Hepatic nuclear factor-3 (HNF-3 or Foxa2) regulates glucagon gene transcription by binding to the G1 and G2 promoter elements.

Glucagon gene expression in the endocrine pancreas is controlled by three islet-specific elements (G3, G2, and G4) and the alpha-cell-specific element G1. Two proteins interacting with G1 have previously been identified as Pax6 and Cdx2/3. We identify here the third yet uncharacterized complex on G1 as hepatocyte nuclear factor 3 (HNF-3)beta, a member of the HNF-3/forkhead transcription family, which plays an important role in the development of endoderm-related organs.
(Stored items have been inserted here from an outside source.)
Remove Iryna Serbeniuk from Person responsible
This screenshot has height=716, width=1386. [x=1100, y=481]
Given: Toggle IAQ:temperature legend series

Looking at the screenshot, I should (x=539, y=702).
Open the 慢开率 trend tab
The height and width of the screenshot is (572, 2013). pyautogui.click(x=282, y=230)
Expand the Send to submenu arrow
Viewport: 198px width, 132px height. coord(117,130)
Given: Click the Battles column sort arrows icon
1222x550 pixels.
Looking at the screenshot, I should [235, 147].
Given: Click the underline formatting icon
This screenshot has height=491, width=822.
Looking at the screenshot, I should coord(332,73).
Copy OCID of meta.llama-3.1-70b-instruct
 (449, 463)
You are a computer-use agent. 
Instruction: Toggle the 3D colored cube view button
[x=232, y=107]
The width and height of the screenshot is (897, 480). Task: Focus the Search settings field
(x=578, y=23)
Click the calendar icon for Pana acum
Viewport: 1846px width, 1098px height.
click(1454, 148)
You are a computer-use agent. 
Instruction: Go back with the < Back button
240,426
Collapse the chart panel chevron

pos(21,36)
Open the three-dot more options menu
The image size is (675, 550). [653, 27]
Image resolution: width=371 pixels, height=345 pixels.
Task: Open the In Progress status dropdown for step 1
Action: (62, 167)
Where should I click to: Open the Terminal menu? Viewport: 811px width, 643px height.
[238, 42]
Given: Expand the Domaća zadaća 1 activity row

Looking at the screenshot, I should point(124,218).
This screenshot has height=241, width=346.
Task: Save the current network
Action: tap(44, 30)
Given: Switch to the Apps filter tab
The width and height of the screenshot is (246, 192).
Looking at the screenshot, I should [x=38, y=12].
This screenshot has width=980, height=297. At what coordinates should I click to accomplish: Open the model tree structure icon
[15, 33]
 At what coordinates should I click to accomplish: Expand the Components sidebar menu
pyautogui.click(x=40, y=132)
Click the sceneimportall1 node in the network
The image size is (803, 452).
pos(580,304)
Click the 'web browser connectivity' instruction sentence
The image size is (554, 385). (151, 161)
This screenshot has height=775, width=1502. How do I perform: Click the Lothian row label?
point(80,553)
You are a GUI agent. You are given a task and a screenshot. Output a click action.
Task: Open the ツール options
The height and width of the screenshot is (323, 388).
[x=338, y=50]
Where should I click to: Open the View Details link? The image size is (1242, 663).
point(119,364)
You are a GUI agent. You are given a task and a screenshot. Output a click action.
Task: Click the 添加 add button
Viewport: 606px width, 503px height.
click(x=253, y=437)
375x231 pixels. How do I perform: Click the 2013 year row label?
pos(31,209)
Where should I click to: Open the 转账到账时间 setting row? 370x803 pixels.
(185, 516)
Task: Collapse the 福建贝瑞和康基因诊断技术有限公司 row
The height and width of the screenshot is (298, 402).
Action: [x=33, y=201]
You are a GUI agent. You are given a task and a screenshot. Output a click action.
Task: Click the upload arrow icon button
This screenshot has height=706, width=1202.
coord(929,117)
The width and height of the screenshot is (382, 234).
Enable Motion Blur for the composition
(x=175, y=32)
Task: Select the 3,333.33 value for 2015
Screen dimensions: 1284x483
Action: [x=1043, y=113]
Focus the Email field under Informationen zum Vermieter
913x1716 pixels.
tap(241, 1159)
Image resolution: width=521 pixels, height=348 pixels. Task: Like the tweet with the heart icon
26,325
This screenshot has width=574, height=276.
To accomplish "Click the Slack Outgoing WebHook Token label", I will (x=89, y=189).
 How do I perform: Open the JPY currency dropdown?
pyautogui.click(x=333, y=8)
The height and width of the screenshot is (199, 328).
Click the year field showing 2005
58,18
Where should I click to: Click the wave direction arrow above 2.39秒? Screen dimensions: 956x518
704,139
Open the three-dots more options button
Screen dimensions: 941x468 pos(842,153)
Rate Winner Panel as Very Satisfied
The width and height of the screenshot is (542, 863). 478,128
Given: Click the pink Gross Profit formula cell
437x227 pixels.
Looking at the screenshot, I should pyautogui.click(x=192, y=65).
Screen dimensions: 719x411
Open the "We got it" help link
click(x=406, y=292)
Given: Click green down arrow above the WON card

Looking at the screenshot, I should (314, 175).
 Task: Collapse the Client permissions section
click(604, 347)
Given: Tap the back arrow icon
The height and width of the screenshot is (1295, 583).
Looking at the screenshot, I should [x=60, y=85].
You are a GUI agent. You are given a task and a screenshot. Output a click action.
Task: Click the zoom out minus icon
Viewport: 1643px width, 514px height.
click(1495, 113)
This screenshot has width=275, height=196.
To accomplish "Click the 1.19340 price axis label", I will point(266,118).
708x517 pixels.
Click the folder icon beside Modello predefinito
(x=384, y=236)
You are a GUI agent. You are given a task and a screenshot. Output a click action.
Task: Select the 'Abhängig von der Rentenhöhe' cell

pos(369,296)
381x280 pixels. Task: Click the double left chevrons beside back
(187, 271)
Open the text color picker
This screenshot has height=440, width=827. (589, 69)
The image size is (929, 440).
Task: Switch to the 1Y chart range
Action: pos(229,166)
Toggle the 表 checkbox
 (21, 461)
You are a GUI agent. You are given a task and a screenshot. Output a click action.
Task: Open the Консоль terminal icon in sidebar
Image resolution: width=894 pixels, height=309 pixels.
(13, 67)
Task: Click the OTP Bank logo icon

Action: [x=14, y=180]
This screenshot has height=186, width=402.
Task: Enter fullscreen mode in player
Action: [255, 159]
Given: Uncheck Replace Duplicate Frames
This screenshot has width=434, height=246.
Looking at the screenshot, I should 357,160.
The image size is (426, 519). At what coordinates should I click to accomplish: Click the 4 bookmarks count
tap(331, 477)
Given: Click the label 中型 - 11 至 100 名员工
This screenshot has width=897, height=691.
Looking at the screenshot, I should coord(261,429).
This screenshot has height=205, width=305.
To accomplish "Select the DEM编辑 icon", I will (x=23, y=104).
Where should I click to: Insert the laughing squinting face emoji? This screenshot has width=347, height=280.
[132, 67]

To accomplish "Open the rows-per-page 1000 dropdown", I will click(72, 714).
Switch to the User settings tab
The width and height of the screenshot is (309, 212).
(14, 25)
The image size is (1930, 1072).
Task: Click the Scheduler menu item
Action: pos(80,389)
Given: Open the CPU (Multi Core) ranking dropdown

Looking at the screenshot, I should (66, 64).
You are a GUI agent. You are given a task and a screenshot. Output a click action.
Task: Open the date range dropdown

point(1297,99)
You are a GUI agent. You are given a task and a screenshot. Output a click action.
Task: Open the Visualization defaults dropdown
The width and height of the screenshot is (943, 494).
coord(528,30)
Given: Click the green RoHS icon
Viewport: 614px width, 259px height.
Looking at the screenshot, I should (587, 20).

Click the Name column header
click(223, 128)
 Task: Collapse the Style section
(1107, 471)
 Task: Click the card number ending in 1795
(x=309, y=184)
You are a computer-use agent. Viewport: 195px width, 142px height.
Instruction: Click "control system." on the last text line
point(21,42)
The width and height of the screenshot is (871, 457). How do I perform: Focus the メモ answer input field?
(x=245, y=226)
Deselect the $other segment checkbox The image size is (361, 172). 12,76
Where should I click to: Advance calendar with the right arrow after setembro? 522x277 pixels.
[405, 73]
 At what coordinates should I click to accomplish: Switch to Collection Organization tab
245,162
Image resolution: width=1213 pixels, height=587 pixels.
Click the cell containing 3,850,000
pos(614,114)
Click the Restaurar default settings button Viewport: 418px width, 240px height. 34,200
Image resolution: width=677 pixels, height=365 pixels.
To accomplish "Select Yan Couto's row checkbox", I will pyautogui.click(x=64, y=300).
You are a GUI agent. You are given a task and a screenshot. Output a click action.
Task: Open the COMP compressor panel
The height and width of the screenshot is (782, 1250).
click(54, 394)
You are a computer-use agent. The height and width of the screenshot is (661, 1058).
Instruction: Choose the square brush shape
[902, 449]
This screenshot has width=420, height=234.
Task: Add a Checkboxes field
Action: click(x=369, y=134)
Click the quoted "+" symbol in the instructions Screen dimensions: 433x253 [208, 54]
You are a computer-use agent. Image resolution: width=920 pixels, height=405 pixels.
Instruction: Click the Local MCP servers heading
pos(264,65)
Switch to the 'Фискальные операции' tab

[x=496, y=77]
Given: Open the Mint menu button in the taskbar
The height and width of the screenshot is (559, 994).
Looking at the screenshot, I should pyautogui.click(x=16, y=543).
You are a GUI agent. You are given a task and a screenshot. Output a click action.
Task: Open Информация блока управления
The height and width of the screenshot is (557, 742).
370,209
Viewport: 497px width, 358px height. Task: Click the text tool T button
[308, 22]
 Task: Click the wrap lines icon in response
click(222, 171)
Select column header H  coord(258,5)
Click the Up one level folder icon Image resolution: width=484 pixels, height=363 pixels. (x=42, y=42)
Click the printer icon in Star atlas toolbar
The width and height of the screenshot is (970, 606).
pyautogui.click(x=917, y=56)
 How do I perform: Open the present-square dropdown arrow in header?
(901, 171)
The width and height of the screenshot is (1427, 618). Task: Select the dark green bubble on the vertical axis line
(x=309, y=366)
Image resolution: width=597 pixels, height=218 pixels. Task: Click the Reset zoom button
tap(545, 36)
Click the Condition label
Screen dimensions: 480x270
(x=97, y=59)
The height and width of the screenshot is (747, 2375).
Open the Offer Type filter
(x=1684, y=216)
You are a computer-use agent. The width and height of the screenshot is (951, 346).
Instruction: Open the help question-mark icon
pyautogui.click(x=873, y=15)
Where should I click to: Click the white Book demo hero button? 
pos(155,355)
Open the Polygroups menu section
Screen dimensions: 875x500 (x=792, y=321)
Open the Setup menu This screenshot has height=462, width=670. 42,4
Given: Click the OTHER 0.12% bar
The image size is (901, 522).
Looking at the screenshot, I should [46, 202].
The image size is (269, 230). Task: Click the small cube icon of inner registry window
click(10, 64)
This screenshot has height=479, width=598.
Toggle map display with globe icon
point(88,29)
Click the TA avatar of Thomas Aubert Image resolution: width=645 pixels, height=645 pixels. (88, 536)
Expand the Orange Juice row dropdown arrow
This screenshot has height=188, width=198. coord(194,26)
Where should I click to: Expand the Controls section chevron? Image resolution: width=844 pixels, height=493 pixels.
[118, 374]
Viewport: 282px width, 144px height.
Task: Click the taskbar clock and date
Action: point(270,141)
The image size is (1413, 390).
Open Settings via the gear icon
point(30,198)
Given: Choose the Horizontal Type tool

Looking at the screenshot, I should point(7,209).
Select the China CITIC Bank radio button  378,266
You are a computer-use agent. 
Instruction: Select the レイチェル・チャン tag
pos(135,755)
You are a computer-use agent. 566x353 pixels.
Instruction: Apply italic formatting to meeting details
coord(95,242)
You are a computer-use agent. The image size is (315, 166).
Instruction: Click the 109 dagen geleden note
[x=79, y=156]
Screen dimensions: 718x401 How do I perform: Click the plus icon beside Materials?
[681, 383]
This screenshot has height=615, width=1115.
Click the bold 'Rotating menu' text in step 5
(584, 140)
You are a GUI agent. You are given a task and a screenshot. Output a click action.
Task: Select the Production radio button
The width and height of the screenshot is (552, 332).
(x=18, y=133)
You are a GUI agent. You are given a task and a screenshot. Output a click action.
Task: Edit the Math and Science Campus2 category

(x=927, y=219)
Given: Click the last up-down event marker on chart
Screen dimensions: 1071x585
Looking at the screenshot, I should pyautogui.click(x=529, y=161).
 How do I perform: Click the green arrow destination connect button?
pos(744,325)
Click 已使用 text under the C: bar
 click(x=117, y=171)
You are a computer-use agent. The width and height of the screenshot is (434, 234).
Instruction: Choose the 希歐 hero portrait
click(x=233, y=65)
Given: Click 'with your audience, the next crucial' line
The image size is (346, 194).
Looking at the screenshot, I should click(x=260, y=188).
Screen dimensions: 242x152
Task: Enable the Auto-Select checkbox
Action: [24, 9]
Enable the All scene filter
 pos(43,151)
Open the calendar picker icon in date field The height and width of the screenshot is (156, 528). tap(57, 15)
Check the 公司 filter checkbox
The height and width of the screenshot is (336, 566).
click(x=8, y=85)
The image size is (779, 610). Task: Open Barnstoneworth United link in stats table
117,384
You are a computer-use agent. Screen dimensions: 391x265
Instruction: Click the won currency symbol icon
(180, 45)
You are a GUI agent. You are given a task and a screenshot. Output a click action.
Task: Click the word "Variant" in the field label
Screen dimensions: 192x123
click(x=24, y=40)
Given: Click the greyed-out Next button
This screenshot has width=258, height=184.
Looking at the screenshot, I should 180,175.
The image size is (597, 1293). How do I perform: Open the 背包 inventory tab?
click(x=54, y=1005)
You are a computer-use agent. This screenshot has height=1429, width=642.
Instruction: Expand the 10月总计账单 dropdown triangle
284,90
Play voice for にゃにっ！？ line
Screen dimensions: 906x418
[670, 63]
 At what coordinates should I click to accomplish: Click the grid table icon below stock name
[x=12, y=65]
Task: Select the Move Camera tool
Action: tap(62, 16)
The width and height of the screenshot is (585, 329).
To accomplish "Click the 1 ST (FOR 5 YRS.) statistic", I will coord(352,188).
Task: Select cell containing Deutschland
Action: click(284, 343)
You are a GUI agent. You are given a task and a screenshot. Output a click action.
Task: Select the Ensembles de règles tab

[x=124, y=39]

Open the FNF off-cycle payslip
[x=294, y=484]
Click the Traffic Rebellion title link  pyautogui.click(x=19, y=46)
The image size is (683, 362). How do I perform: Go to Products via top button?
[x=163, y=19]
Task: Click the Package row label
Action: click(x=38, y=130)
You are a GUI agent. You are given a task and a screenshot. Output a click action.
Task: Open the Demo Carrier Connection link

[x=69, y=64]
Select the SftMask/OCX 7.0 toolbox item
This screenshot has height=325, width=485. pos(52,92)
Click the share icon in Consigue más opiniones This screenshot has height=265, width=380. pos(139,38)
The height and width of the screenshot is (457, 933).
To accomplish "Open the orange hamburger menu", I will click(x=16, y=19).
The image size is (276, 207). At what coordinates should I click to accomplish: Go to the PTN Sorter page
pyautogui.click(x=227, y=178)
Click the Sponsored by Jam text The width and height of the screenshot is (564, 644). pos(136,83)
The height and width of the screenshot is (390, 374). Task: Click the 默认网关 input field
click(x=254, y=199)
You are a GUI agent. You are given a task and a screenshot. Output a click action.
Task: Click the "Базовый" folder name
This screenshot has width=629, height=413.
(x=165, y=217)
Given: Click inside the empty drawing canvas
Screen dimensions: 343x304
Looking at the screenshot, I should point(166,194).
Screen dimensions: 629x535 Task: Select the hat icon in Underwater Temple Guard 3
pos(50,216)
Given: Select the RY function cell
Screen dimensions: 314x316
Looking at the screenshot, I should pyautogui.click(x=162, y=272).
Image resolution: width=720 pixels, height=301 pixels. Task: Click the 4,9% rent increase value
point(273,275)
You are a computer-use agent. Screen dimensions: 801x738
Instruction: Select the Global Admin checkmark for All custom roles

HNF-3 has been previously demonstrated to interact with the G2 element and to be crucial for glucagon gene expression; we thus define a second binding site for this transcription on the glucagon gene promoter. We demonstrate that both HNF-3alpha and -beta produced in heterologous cells can interact with similar affinities to either the G1 or G2 element. Pax6, which binds to an overlapping site on G1, exhibited a greater affinity as compared with HNF-3alpha or -beta. We show that both HNF-3beta and -alpha can transactivate glucagon gene transcription through the G2 and G1 elements. However, HNF-3 via its transactivating domains specifically impaired Pax6-mediated transactivation of the glucagon promoter but had no effect on transactivation by Cdx2/3. We suggest that HNF-3 may play a dual role on glucagon gene transcription by 1) inhibiting the transactivation potential of Pax6 on the G1 and G3 elements and 2) direct activation through G1 and G2.